Whether you go to Yosemite National Park for the sightseeing attractions and poke around for yourself or take the myriad of Yosemite tours offered, you will find that all of the information which is offered about the park, and more specifically about the Native American Indians’ involvement in the area, promotes their history in the area from 1870 onward and begins the Yosemite Valley area’s story at that date when white men first encountered the Miwok Indians. This was highlighted in recently added signs in the park and that’s when some Native American ancestors of the Paiutes tribe began questioning Yosemite officials on their story.

The Paiutes ancestors are up-in-arms over Yosemite’s choice to rewrite history and promote falsehoods for the convenience of doing so. It turns out that Yosemite officials had met with the Mariposa County’s American Indian Council regarding the American Indian history in the Yosemite area. The problem was that some of the member on that council were descendants of the Miwoks and had incentive to promote their own claim to the Yosemite Valley and reinterpret events and dates to accommodate their interests.

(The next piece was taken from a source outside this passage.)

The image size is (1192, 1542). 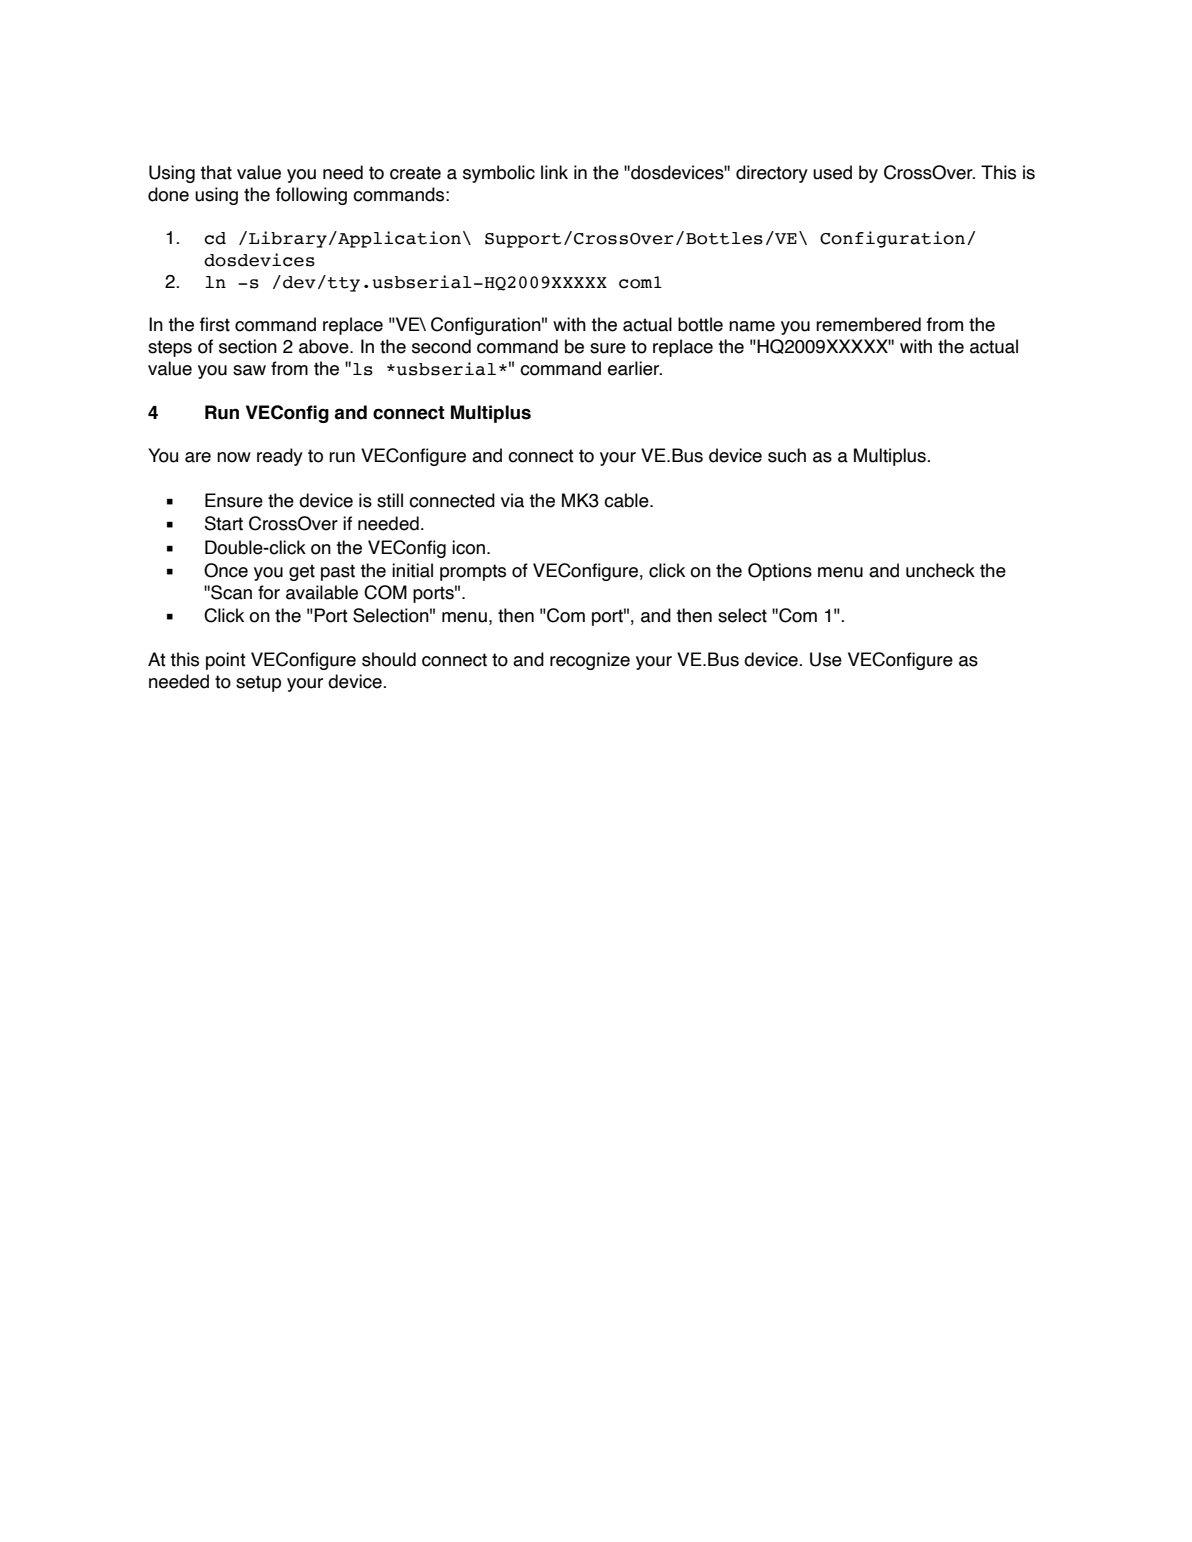 What do you see at coordinates (280, 457) in the screenshot?
I see `ready` at bounding box center [280, 457].
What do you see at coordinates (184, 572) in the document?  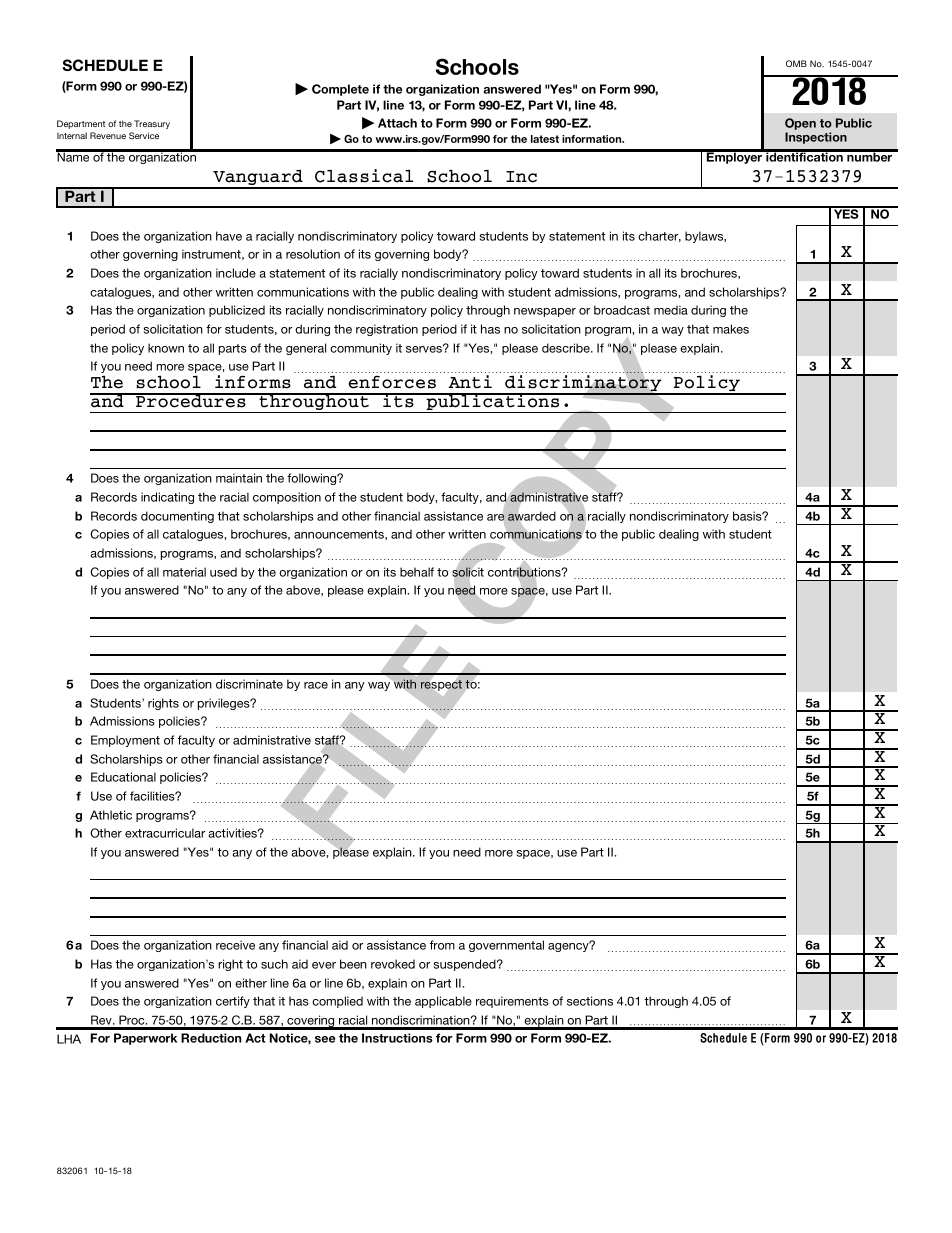 I see `material` at bounding box center [184, 572].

Yosemite National Park officials had originally considered beginning the American Indian cultural interpretation program for the park in advance of 1851, before that first encounter with white men and Indians. But the Miwok Indian ancestors on the council succeeded in convincing Yosemite officials to reinterpret events and dates to begin the history of the Yosemite Valley at 1870 which would highlight their own ancestry. This then omits from history the first actual meeting nineteen years earlier between the white man and the Yosemite Indians, the Paiutes.

The Paiutes have a legitimate claim to predating the Miwoks in the area and the rock art in the Great Basin confirms this suggestion. Possibly the best evidence of there being an earlier Indian tribe than the Miwok would be the fact that the very name “Yosemite” is the Miwok word for “they are killers”, which referred to the Indians in the Yosemite Valley which they feared. It is suggested by the Paiutes that the Yosemite officials and the Miwoks don’t wish to acknowledge history prior to 1870 because there were bloody battles waged between the Indian tribes, as well as with white men who had come into the area to mine for gold. But the reality is that the truth about Yosemite’s history is much more complex, goes much further back in time, and the details are far different than what is being offered by Yosemite National Park on its origins than what they’re choosing to acknowledge on signs there or what you might hear being perpetuated on all Yosemite tours.